In general, people love giving out advice. Why? Because it makes them shine, showcases their knowledge and lets other people know that they know their stuff. We all love feeling important and few things make us feel more important than being able to give out advice. Especially, if someone attentively listens to it.
For that very simple reason, you should always listen to advice. Even if you disagree. Even if you are certain the advice is incorrect. (Note: The exception is if the advice is promoting harmful ideals, degrading or anything offensive really. Get out of that situation as fast as safely possible.) There is no better way to build relationships and connections than genuinely asking for advice. It’s very rare that you will be turned down and even rarer to get a negative response to a genuine request for some advice.
When I was in my final year of university, I took on a project that was way outside my comfort zone and I had no real experience in. Back then, I asked countless people for advice. 98% of the time I got a response with a little piece of expertise or of life experience. When I started with a simple request for some advice, it often led to further connections, more information than I even bargained for and some invaluable knowledge shared with me.
Like Dale Carnegie explained in his book ‘How to Win Friends and Influence People’, the best way to make someone like you is by asking about them, by making the conversation about them. Asking for advice is a very easy way to do so. It shifts the focus to their knowledge. And if you didn’t ask, you should probably still listen and take in their point of view (as long as it is reasonable). They will appreciate and remember this about you.
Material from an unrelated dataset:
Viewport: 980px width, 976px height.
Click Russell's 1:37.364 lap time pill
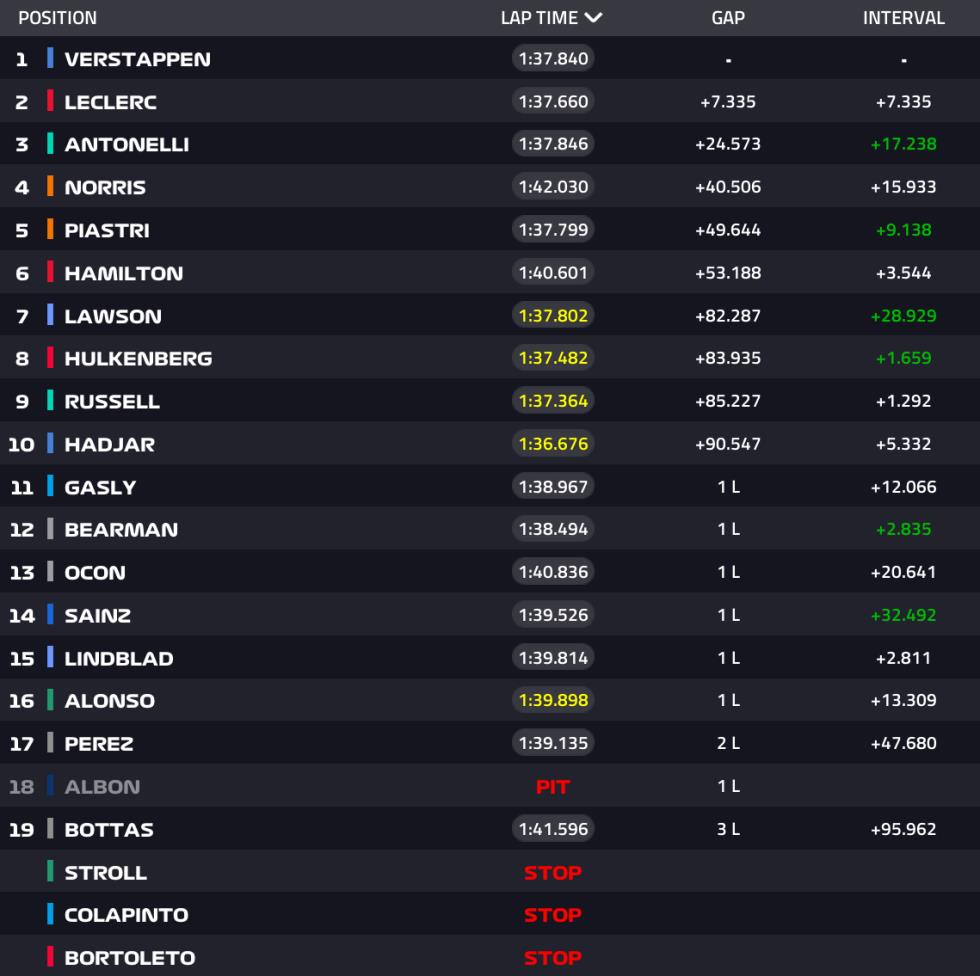pos(553,401)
But, at the end of the day, not all advice is good advice. People like to give unsolicited advice, knowing nothing about you or your circumstances. So always listen to it, but don’t always follow it. You’ll know when you come across a piece of advice worth following. You know yourself best.
Learning to fight the instinctive response of arguing against a piece of advice you believe to be wrong is difficult and I often fail. But, it can lead to better connections and sometimes, you even learn something from it 🙂
What’s the best piece of advice you’ve gotten recently?